## YOUR OBJECTIVE
Put every line of the records below into a numbered list, omitting blank lines.

**** EXCERPTED RECORDS

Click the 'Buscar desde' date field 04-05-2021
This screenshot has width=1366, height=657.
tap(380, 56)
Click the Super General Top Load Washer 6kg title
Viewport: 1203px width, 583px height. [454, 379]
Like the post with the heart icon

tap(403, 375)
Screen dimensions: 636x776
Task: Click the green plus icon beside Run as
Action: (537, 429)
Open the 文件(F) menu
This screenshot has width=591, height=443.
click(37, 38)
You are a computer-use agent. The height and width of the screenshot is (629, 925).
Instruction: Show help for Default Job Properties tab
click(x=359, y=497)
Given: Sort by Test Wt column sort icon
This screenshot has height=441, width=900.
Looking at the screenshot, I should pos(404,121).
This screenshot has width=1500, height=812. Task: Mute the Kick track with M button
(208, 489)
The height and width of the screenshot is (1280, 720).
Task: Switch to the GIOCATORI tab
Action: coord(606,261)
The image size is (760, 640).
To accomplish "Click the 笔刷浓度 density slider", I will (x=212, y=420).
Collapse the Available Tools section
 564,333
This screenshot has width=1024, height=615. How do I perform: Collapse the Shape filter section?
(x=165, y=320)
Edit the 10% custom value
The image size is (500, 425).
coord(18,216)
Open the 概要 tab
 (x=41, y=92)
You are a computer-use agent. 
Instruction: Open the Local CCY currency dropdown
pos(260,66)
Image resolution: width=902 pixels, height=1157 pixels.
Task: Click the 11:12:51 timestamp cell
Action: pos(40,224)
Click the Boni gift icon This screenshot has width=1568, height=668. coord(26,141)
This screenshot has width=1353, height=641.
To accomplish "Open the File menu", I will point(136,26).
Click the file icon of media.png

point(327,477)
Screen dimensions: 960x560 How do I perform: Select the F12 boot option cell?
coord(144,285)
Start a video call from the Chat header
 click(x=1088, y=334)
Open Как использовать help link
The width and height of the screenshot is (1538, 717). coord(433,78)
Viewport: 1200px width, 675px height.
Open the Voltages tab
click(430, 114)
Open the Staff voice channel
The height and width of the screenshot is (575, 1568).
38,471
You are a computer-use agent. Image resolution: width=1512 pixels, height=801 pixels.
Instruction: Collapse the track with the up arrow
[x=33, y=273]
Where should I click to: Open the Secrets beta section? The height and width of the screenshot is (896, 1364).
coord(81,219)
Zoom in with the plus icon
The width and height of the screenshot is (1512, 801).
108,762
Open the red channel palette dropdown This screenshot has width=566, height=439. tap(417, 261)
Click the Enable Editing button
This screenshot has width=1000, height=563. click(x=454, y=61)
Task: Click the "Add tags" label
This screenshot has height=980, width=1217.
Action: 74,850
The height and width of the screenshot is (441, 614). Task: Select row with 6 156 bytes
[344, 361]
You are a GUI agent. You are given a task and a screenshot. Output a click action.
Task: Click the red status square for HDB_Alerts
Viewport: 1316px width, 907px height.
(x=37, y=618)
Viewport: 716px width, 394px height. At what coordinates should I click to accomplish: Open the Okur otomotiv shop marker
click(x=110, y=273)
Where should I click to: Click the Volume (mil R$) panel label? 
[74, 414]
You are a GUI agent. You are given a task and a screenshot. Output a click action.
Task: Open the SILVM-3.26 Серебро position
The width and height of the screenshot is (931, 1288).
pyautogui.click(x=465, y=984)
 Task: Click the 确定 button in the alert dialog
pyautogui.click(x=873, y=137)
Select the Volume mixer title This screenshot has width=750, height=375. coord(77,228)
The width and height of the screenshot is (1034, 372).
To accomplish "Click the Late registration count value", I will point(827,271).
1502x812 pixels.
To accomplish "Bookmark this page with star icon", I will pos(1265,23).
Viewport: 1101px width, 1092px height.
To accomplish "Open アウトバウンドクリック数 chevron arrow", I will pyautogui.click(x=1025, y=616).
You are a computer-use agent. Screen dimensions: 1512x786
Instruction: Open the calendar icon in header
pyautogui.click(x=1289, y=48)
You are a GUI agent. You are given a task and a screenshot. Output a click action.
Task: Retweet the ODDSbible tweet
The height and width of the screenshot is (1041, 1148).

********

## COMPLETE RESPONSE
1. Click the 'Buscar desde' date field 04-05-2021
2. This screenshot has width=1366, height=657.
3. tap(380, 56)
4. Click the Super General Top Load Washer 6kg title
5. Viewport: 1203px width, 583px height. [454, 379]
6. Like the post with the heart icon
7. tap(403, 375)
8. Screen dimensions: 636x776
9. Task: Click the green plus icon beside Run as
10. Action: (537, 429)
11. Open the 文件(F) menu
12. This screenshot has width=591, height=443.
13. click(37, 38)
14. You are a computer-use agent. The height and width of the screenshot is (629, 925).
15. Instruction: Show help for Default Job Properties tab
16. click(x=359, y=497)
17. Given: Sort by Test Wt column sort icon
18. This screenshot has height=441, width=900.
19. Looking at the screenshot, I should pos(404,121).
20. This screenshot has width=1500, height=812. Task: Mute the Kick track with M button
21. (208, 489)
22. The height and width of the screenshot is (1280, 720).
23. Task: Switch to the GIOCATORI tab
24. Action: coord(606,261)
25. The image size is (760, 640).
26. To accomplish "Click the 笔刷浓度 density slider", I will (x=212, y=420).
27. Collapse the Available Tools section
28.  564,333
29. This screenshot has width=1024, height=615. How do I perform: Collapse the Shape filter section?
30. (x=165, y=320)
31. Edit the 10% custom value
32. The image size is (500, 425).
33. coord(18,216)
34. Open the 概要 tab
35.  (x=41, y=92)
36. You are a computer-use agent. 
37. Instruction: Open the Local CCY currency dropdown
38. pos(260,66)
39. Image resolution: width=902 pixels, height=1157 pixels.
40. Task: Click the 11:12:51 timestamp cell
41. Action: pos(40,224)
42. Click the Boni gift icon This screenshot has width=1568, height=668. coord(26,141)
43. This screenshot has width=1353, height=641.
44. To accomplish "Open the File menu", I will point(136,26).
45. Click the file icon of media.png
46. point(327,477)
47. Screen dimensions: 960x560 How do I perform: Select the F12 boot option cell?
48. coord(144,285)
49. Start a video call from the Chat header
50.  click(x=1088, y=334)
51. Open Как использовать help link
52. The width and height of the screenshot is (1538, 717). coord(433,78)
53. Viewport: 1200px width, 675px height.
54. Open the Voltages tab
55. click(430, 114)
56. Open the Staff voice channel
57. The height and width of the screenshot is (575, 1568).
58. 38,471
59. You are a computer-use agent. Image resolution: width=1512 pixels, height=801 pixels.
60. Instruction: Collapse the track with the up arrow
61. [x=33, y=273]
62. Where should I click to: Open the Secrets beta section? The height and width of the screenshot is (896, 1364).
63. coord(81,219)
64. Zoom in with the plus icon
65. The width and height of the screenshot is (1512, 801).
66. 108,762
67. Open the red channel palette dropdown This screenshot has width=566, height=439. tap(417, 261)
68. Click the Enable Editing button
69. This screenshot has width=1000, height=563. click(x=454, y=61)
70. Task: Click the "Add tags" label
71. This screenshot has height=980, width=1217.
72. Action: 74,850
73. The height and width of the screenshot is (441, 614). Task: Select row with 6 156 bytes
74. [344, 361]
75. You are a GUI agent. You are given a task and a screenshot. Output a click action.
76. Task: Click the red status square for HDB_Alerts
77. Viewport: 1316px width, 907px height.
78. (x=37, y=618)
79. Viewport: 716px width, 394px height. At what coordinates should I click to accomplish: Open the Okur otomotiv shop marker
80. click(x=110, y=273)
81. Where should I click to: Click the Volume (mil R$) panel label? 
82. [74, 414]
83. You are a GUI agent. You are given a task and a screenshot. Output a click action.
84. Task: Open the SILVM-3.26 Серебро position
85. The width and height of the screenshot is (931, 1288).
86. pyautogui.click(x=465, y=984)
87.  Task: Click the 确定 button in the alert dialog
88. pyautogui.click(x=873, y=137)
89. Select the Volume mixer title This screenshot has width=750, height=375. coord(77,228)
90. The width and height of the screenshot is (1034, 372).
91. To accomplish "Click the Late registration count value", I will point(827,271).
92. 1502x812 pixels.
93. To accomplish "Bookmark this page with star icon", I will pos(1265,23).
94. Viewport: 1101px width, 1092px height.
95. To accomplish "Open アウトバウンドクリック数 chevron arrow", I will pyautogui.click(x=1025, y=616).
96. You are a computer-use agent. Screen dimensions: 1512x786
97. Instruction: Open the calendar icon in header
98. pyautogui.click(x=1289, y=48)
99. You are a GUI agent. You are given a task and a screenshot. Output a click action.
100. Task: Retweet the ODDSbible tweet
101. The height and width of the screenshot is (1041, 1148).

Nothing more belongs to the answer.